A shopping P.S.A.: A few weeks back, Rachel Strugatz wrote about the rise of peel-off lip stains, and how this gimmicky-seeming TikTok invention became a legitimate business. I hate anything that reeks of infomercial, so I actively avoided these products until
Rachel, knowing my love of lipstick and lack of natural lip color, recommended I try them. I bought a natural-looking pink shade (Romance, a “cool rose”) from Wonderskin, and I have to say: It’s legit. If you, like me, have been thinking of trying lip blushing but balked at the price, this offers a similar effect that lasts for about a day and is, obviously, a fraction of the cost. It’s dumb, but not
as dumb as spending hundreds of dollars on a permanent lip tattoo.
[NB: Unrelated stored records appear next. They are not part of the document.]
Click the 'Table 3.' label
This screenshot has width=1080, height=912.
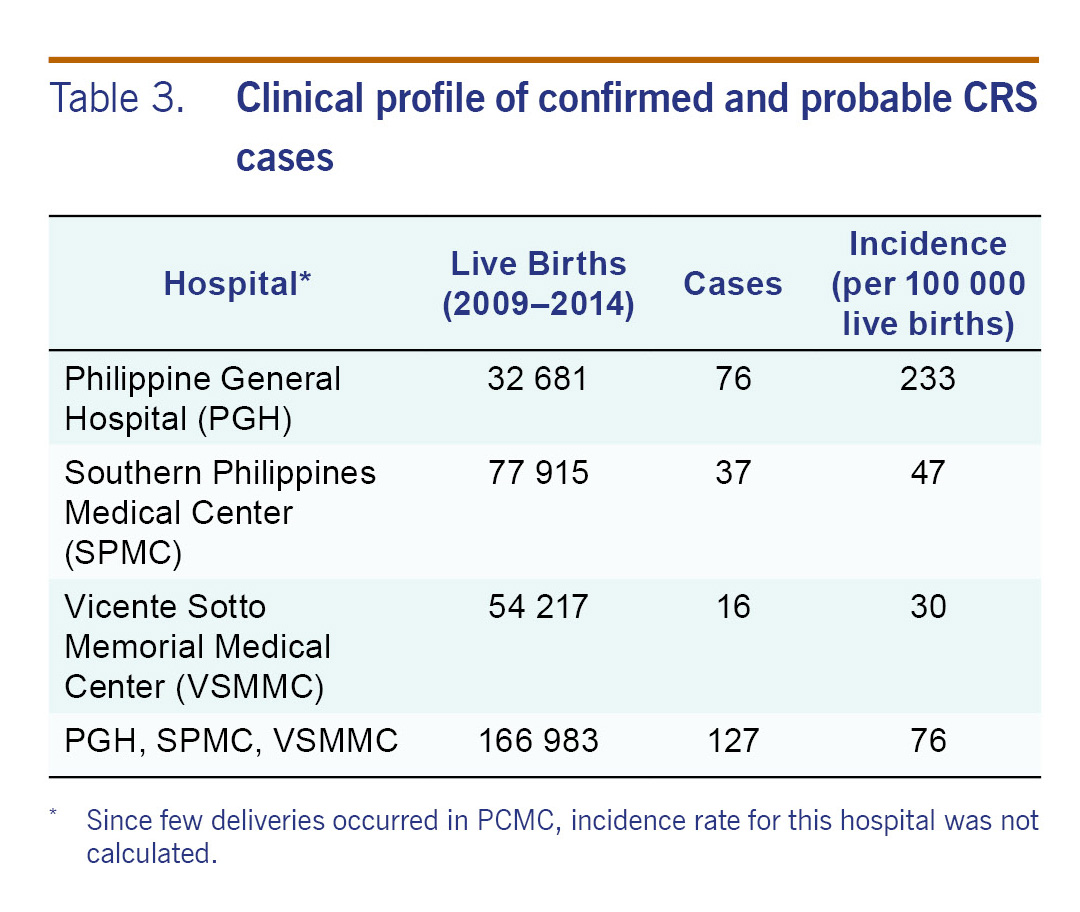pos(118,100)
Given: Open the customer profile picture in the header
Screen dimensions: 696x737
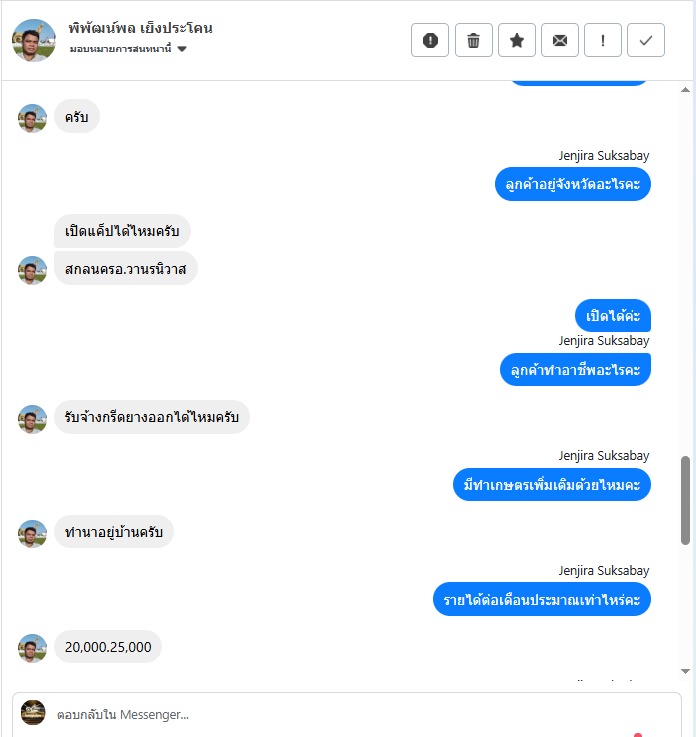Looking at the screenshot, I should click(x=34, y=40).
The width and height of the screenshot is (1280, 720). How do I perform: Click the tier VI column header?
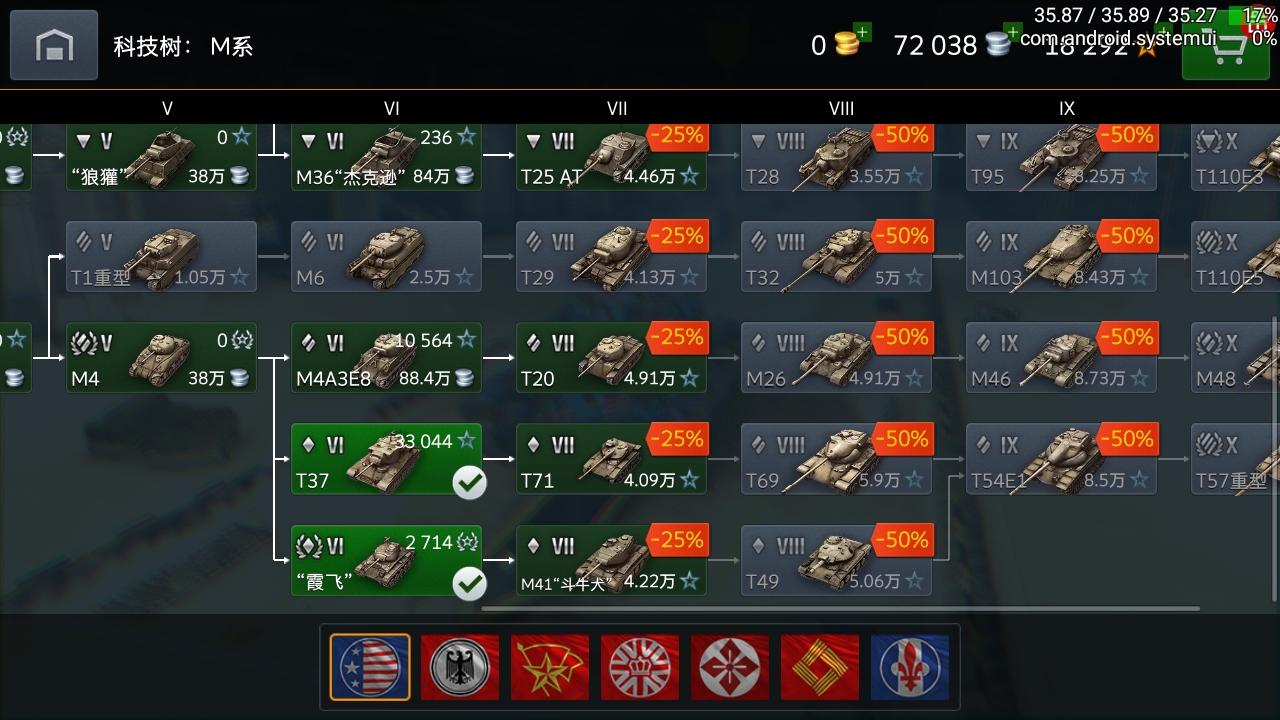pyautogui.click(x=392, y=108)
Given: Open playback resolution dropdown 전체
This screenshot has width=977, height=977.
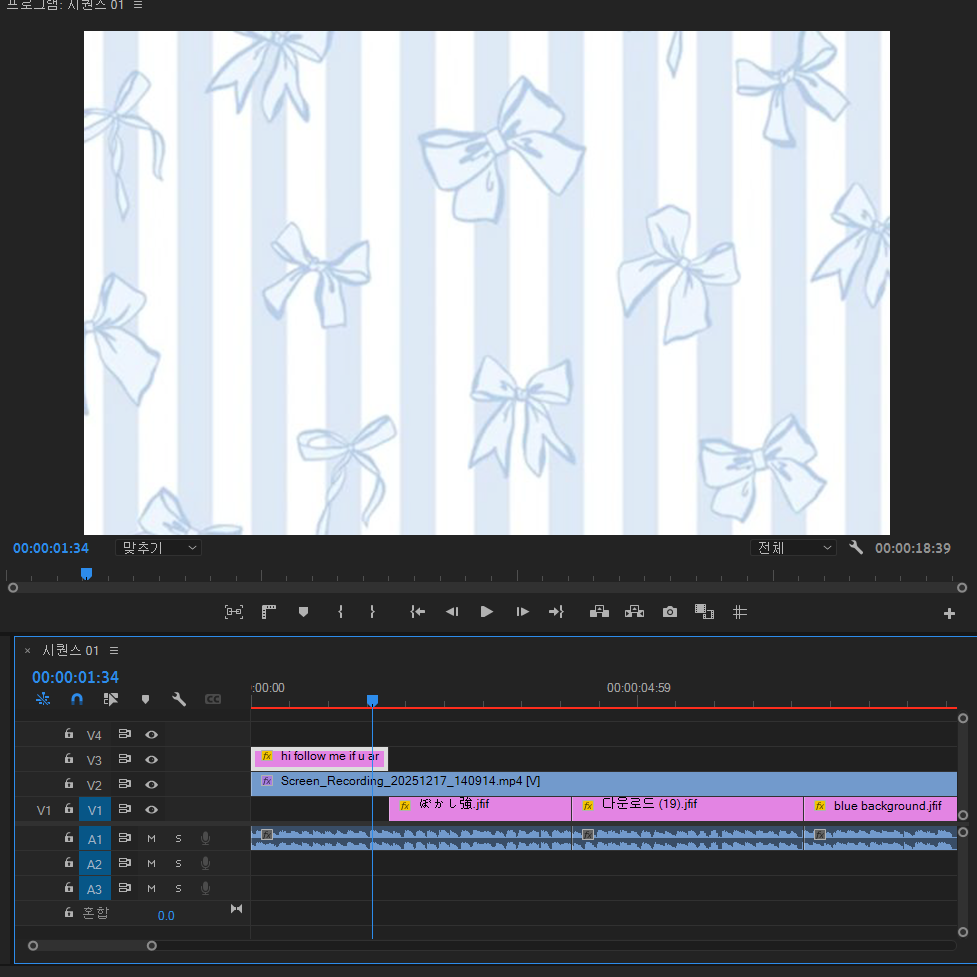Looking at the screenshot, I should tap(793, 548).
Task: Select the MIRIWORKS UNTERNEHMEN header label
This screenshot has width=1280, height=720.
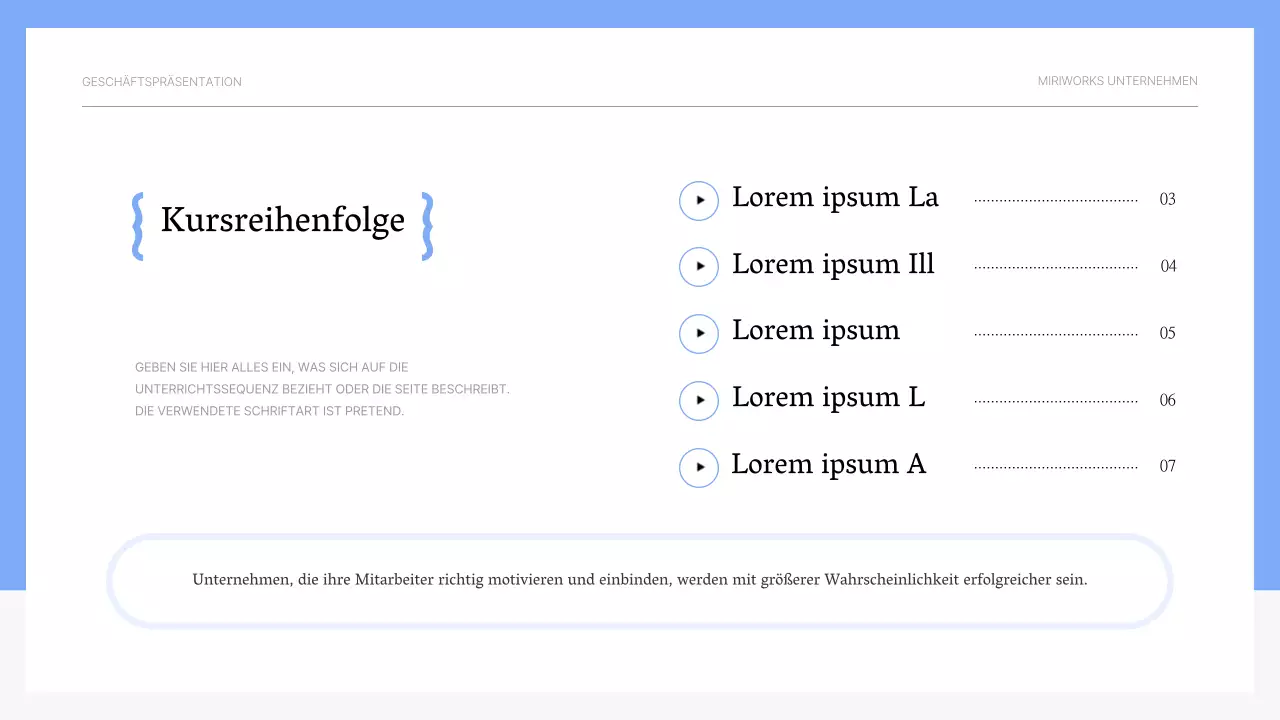Action: pyautogui.click(x=1118, y=81)
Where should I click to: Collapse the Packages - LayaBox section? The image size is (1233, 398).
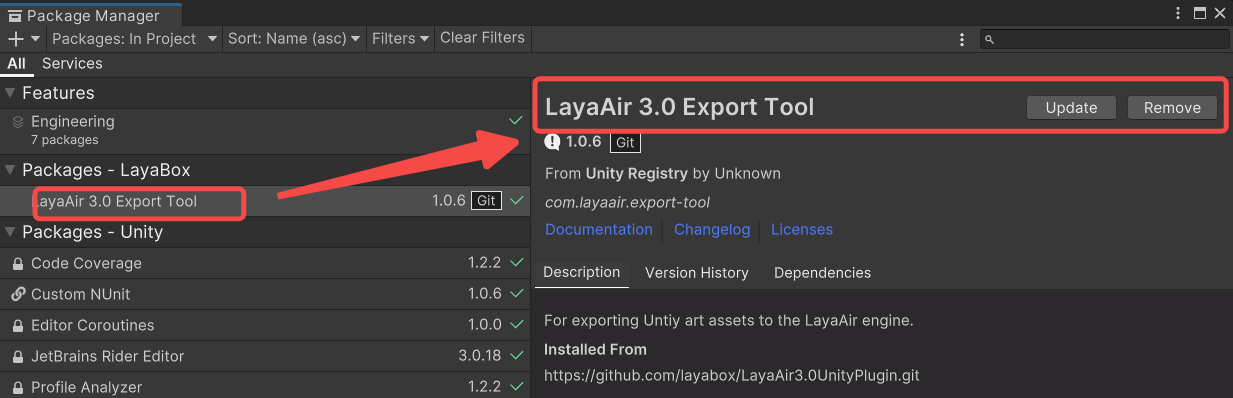11,170
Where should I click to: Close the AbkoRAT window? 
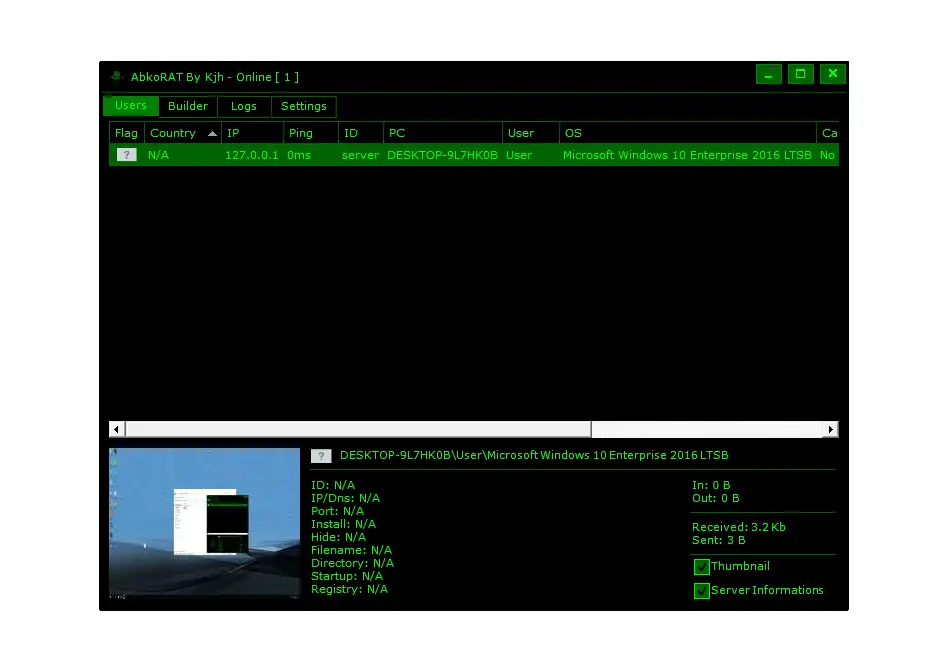[x=832, y=74]
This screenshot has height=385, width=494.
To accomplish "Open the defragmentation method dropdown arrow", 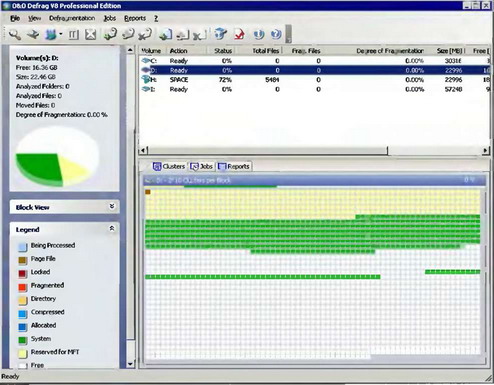I will point(61,34).
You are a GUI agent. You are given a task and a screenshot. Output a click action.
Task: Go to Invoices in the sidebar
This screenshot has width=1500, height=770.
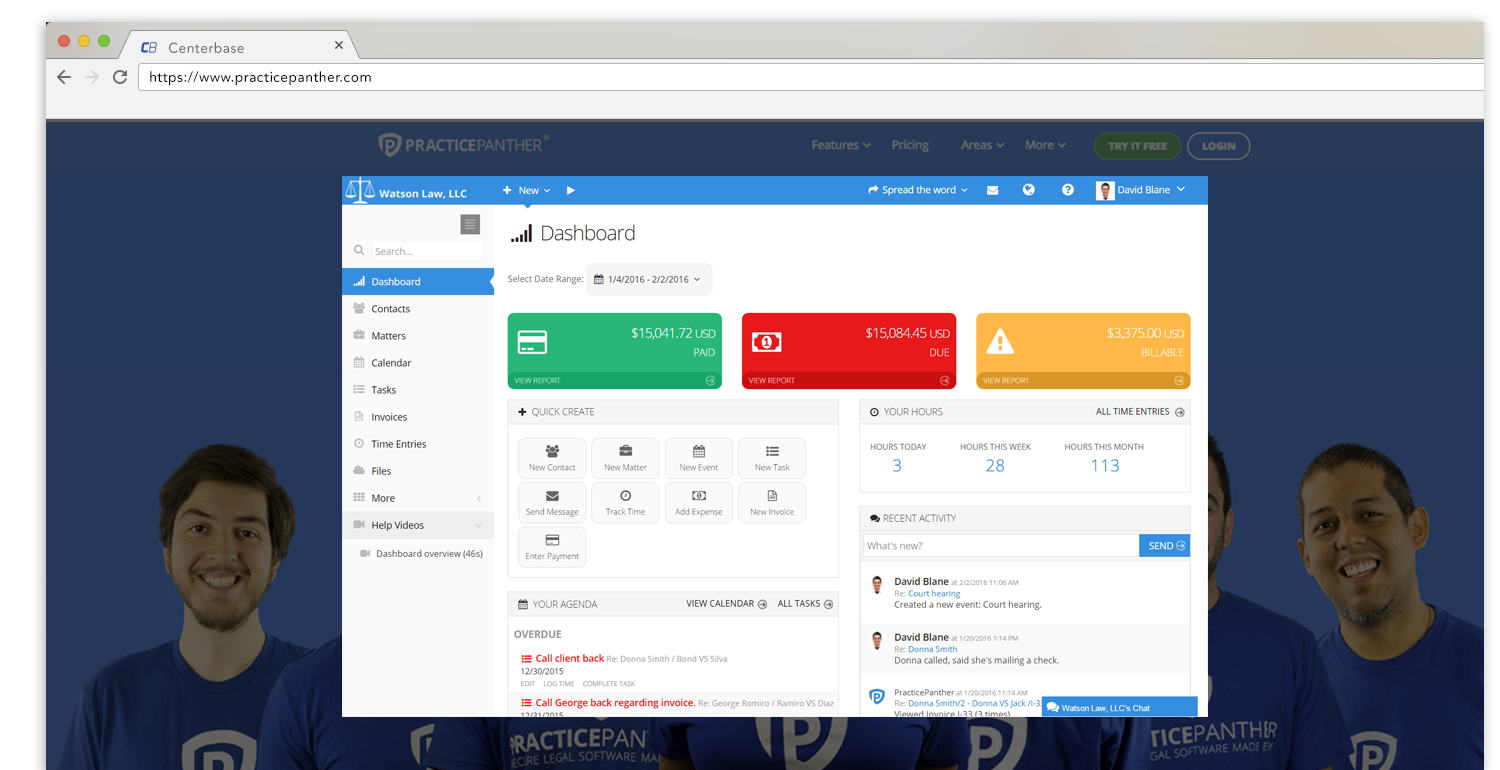coord(389,417)
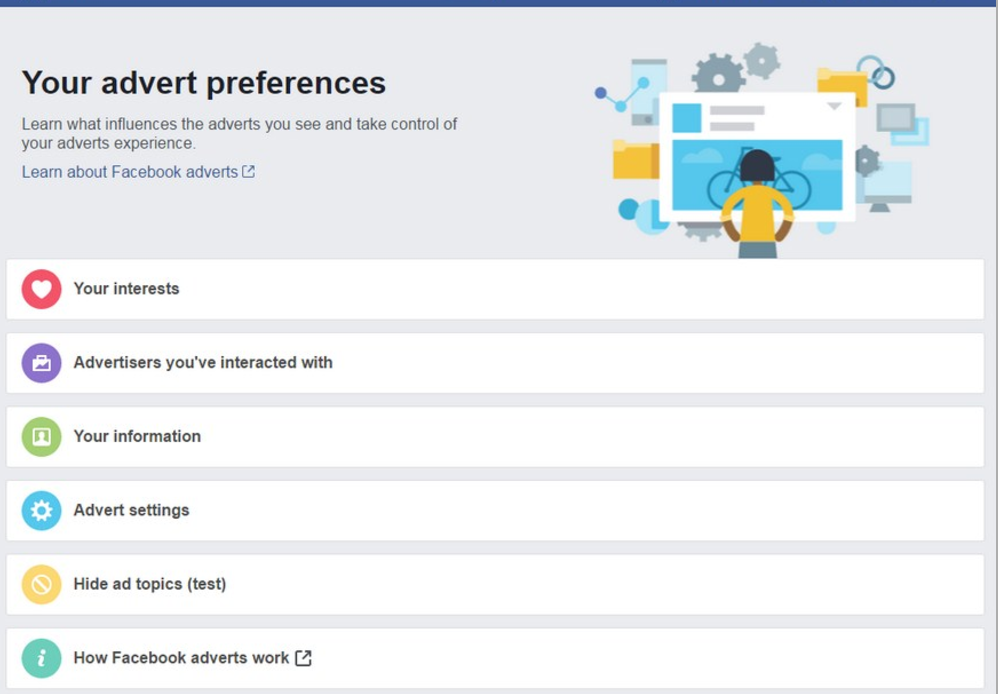Click the teal info icon
This screenshot has height=694, width=1000.
click(41, 658)
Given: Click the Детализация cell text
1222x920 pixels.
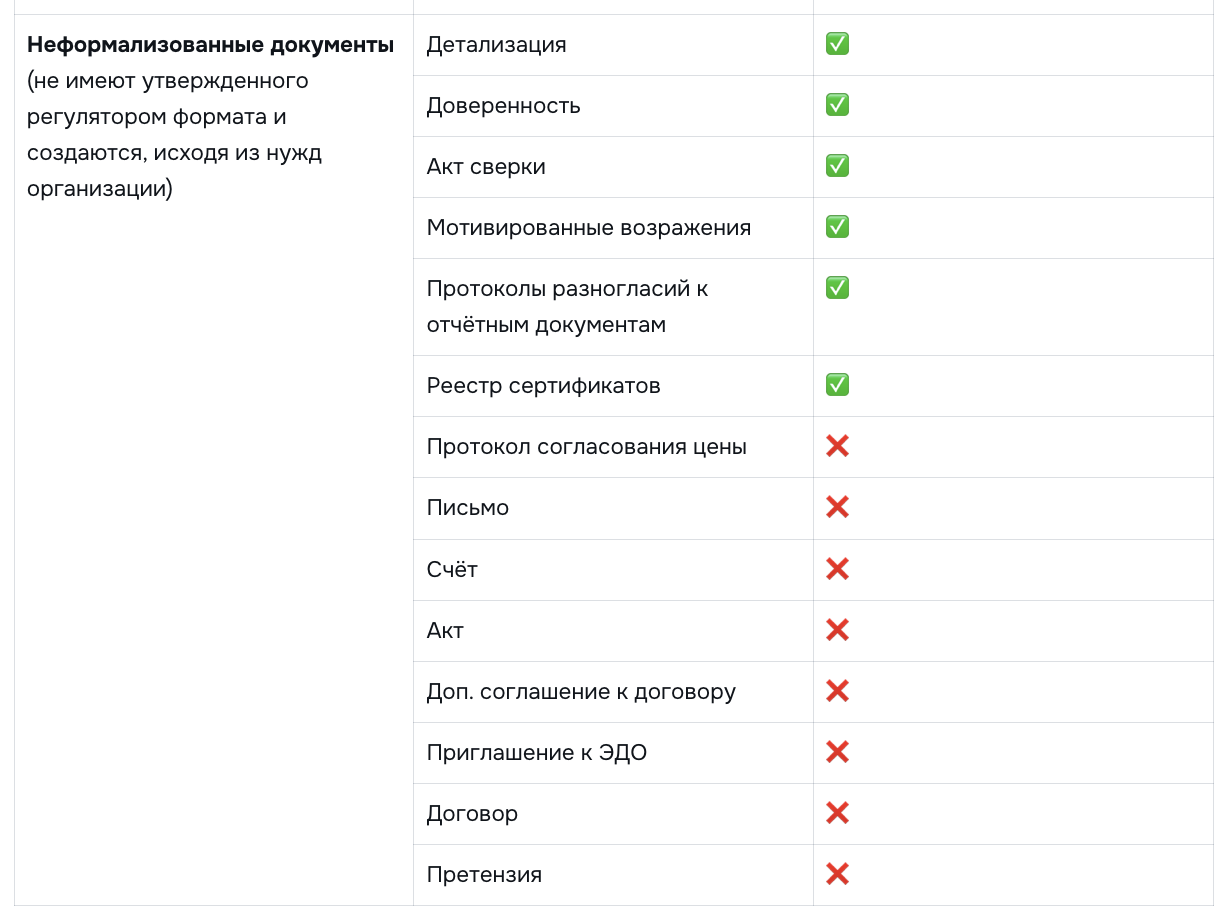Looking at the screenshot, I should 496,45.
Go ahead, try it.
Also mentioned in this issue: Anthony Vaccarello, Demna, Clare Waight Keller, Riccardo Tisci, Louise Trotter, Bottega Veneta, Maria Grazia Chiuri, Delphine Arnault, Katie Grand, Alastair McKimm, Lotta Volkova, Jo-Ann
Furniss, Kate Moss, Kim Jones, David Sims, Corinne Day, Inez van Lamsweerde and Vinoodh Matadin, Nigel Shafran, Ronnie Cooke Newhouse, Nadège Vanhee, Jacob Gallagher, Susanna Venegas, John Galliano, Hedi Slimane, and… Tag Heuer after Antoine Pin.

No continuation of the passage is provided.